Data for the task: Begin

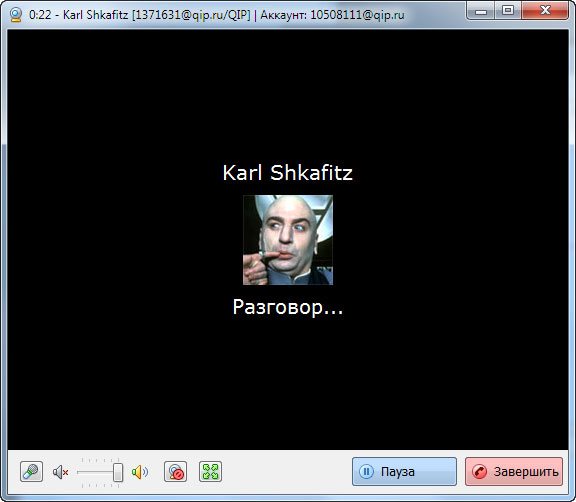Switch to fullscreen with the green arrows button

210,472
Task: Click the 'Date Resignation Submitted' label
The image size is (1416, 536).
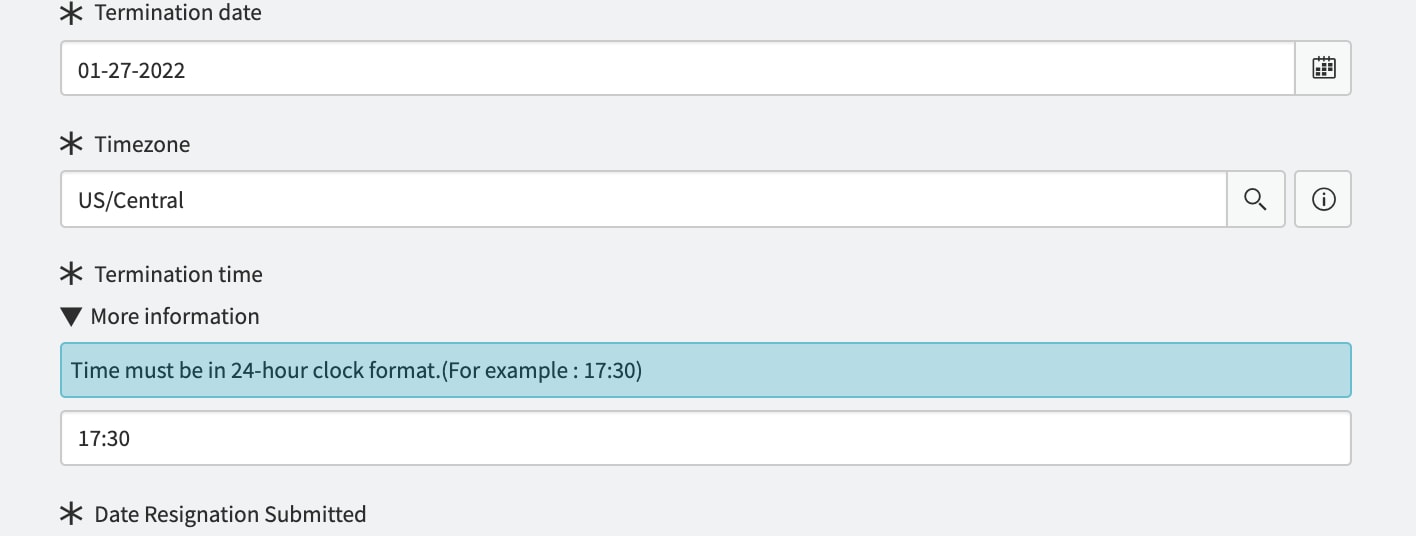Action: [x=230, y=514]
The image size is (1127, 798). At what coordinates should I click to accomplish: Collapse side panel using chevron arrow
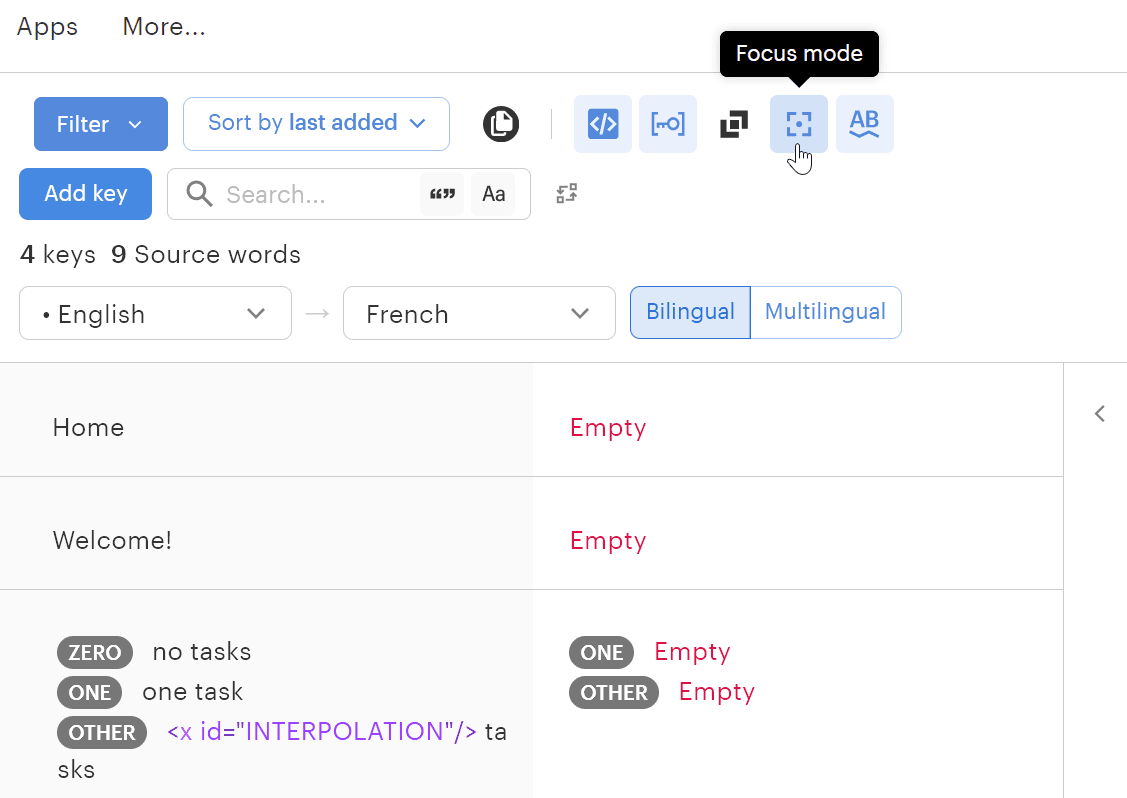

Data for the task: End

▸ What is needed
Copy exactly the lines from the line containing "The image size is (1416, 536)." through the last line of the records, both included, and omit every picture.

▸ Finished task
The image size is (1416, 536).
Action: [x=230, y=514]
The image size is (1127, 798). At what coordinates should I click to accomplish: Collapse side panel using chevron arrow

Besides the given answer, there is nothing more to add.